WORK REQUEST
Starting at the first line of the listing below and ending at the line with "Task: Click the artist palette icon", copy each line exactly.
------ RAW DATA ------
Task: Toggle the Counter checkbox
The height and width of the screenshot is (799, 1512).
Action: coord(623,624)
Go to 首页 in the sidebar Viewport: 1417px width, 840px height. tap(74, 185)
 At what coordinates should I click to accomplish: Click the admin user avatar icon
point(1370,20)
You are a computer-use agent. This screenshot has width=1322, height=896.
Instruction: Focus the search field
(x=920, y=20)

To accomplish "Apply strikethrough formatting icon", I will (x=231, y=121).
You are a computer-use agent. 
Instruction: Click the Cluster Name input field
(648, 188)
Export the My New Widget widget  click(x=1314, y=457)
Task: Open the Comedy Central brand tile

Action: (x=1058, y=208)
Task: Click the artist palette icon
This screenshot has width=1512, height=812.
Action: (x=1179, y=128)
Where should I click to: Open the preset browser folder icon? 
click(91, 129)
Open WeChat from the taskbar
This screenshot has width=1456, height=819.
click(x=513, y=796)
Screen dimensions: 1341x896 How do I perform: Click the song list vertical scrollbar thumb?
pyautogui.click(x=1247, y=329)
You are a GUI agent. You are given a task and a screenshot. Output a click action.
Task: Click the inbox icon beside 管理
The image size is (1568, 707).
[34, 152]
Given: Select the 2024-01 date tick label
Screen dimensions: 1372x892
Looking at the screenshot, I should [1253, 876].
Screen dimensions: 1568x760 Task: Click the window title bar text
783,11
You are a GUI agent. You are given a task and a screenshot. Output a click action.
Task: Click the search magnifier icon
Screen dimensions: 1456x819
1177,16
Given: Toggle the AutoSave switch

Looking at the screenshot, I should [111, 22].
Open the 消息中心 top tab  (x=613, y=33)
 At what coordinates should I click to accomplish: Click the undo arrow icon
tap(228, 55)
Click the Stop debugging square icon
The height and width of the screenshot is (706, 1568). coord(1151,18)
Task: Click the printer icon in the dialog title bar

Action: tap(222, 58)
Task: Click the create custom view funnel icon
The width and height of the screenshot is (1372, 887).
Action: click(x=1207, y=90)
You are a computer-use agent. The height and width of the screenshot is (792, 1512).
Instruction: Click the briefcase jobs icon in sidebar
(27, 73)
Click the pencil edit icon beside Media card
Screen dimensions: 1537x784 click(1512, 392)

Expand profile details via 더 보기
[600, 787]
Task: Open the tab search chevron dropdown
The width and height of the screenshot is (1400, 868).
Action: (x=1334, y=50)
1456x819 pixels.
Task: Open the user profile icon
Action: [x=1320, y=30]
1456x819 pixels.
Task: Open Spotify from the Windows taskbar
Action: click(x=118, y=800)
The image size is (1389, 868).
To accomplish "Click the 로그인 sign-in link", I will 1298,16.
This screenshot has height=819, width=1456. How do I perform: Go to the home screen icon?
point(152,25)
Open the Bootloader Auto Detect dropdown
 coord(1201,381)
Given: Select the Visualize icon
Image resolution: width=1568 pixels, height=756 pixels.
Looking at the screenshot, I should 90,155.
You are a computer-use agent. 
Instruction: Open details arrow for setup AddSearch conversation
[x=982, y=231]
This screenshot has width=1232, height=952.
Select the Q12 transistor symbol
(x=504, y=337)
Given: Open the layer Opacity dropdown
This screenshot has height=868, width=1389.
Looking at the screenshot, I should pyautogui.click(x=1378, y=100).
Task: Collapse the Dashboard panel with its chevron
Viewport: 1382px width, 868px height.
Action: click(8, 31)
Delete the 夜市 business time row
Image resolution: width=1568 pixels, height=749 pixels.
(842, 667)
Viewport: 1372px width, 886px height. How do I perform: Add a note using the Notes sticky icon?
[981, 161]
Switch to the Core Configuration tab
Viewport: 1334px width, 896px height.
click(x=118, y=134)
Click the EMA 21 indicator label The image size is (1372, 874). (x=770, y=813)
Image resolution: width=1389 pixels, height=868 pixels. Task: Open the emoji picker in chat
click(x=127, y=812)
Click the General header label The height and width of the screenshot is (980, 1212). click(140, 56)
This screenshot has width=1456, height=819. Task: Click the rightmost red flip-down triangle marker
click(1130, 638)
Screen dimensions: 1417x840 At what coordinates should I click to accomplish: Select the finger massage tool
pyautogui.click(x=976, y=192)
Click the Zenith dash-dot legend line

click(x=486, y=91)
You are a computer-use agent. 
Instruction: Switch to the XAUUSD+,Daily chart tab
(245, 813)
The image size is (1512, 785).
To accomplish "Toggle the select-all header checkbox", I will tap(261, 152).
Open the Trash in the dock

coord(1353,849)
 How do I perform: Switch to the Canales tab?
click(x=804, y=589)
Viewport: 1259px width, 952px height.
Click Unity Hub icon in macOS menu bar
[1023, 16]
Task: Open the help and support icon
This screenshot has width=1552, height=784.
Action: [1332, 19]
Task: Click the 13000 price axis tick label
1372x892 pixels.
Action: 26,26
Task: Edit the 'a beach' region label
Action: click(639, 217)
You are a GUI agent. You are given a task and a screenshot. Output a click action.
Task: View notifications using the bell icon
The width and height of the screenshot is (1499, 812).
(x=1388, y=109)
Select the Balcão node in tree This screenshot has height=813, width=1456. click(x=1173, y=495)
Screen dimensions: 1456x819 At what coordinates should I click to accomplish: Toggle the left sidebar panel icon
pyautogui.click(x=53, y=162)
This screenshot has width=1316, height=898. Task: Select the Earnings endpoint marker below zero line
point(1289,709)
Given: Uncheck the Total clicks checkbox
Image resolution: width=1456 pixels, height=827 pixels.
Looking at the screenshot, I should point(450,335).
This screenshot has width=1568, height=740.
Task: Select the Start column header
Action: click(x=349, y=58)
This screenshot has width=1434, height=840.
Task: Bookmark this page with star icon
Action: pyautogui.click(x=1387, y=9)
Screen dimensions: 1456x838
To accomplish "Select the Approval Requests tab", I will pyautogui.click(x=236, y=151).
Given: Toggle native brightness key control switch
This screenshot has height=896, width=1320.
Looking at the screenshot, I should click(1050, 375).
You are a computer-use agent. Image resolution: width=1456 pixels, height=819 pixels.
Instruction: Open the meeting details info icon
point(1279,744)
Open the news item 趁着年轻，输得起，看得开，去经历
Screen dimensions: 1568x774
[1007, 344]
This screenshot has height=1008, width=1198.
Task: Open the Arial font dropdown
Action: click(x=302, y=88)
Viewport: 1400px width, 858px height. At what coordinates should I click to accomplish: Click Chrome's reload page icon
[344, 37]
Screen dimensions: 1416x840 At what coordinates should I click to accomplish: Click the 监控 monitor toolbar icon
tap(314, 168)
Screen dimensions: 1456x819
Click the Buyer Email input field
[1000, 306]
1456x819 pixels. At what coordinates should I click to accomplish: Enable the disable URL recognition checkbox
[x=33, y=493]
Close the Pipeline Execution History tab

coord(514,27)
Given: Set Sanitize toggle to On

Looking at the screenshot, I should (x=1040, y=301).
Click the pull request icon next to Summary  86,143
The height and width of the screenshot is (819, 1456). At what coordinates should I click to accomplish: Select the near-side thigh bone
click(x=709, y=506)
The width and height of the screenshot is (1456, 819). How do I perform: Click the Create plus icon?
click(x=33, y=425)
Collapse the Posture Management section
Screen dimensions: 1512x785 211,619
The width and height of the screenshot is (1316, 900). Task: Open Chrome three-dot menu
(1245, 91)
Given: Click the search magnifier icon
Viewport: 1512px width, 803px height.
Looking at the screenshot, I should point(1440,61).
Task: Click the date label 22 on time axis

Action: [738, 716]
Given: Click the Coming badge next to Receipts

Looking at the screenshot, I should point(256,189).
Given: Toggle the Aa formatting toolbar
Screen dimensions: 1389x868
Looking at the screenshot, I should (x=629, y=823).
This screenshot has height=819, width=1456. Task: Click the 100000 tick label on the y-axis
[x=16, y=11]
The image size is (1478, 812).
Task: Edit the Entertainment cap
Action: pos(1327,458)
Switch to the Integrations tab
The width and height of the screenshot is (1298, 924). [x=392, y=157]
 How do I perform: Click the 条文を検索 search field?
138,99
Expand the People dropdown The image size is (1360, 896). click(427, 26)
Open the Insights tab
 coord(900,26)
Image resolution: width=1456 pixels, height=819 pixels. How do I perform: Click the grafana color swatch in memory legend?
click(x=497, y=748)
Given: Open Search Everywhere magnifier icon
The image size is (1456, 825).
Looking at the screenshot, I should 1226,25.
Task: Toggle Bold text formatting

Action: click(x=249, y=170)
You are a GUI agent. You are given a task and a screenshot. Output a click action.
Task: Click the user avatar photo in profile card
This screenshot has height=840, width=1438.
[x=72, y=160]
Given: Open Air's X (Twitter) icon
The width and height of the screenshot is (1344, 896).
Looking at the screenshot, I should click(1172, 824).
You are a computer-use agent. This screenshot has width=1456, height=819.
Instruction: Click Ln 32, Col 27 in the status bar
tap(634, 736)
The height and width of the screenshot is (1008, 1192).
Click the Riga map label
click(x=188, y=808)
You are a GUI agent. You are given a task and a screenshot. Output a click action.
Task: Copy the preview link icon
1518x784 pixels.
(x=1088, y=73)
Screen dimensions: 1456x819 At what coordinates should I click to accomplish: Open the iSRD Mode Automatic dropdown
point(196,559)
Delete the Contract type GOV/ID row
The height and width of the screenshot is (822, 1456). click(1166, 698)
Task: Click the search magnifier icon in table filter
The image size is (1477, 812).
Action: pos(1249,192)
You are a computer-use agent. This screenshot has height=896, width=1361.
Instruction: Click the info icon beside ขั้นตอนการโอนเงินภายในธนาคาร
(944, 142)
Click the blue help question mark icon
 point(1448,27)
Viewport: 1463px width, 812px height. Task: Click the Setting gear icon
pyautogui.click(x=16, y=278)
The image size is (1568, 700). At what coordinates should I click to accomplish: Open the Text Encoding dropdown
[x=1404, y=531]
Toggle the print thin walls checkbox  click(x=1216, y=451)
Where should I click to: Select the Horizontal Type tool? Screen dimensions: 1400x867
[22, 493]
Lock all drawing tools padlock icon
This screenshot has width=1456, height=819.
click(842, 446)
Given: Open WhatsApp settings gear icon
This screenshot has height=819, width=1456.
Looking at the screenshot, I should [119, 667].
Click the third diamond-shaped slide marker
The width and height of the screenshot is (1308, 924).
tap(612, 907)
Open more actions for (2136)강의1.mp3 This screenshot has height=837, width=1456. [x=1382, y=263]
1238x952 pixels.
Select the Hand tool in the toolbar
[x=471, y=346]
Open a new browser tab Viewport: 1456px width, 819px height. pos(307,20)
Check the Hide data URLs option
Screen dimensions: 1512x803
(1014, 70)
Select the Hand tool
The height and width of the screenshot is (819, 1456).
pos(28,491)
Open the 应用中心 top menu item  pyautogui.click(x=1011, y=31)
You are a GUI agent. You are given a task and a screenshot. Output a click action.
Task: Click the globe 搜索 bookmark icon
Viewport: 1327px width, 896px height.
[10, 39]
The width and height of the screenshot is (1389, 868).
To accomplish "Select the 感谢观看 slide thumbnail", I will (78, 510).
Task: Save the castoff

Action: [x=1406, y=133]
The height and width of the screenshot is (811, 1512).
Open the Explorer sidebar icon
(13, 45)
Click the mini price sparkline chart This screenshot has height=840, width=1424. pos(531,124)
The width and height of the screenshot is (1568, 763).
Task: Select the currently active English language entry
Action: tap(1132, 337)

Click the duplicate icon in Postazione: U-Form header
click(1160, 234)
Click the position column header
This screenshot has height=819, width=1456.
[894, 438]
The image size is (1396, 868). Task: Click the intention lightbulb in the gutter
------
EXERCISE SOLUTION
Task: Toggle the Counter checkbox
The height and width of the screenshot is (799, 1512).
Action: coord(623,624)
Go to 首页 in the sidebar Viewport: 1417px width, 840px height. tap(74, 185)
 At what coordinates should I click to accomplish: Click the admin user avatar icon
point(1370,20)
You are a computer-use agent. This screenshot has width=1322, height=896.
Instruction: Focus the search field
(x=920, y=20)

To accomplish "Apply strikethrough formatting icon", I will (x=231, y=121).
You are a computer-use agent. 
Instruction: Click the Cluster Name input field
(648, 188)
Export the My New Widget widget  click(x=1314, y=457)
Task: Open the Comedy Central brand tile

Action: (x=1058, y=208)
Task: Click the artist palette icon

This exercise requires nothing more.